%%

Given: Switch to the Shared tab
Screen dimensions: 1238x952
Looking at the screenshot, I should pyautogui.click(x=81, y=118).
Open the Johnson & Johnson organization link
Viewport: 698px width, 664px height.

%%

**Job:**
Return every line of the listing above verbatim, without changes.

**Written solution:**
Given: Switch to the Shared tab
Screen dimensions: 1238x952
Looking at the screenshot, I should pyautogui.click(x=81, y=118).
Open the Johnson & Johnson organization link
Viewport: 698px width, 664px height.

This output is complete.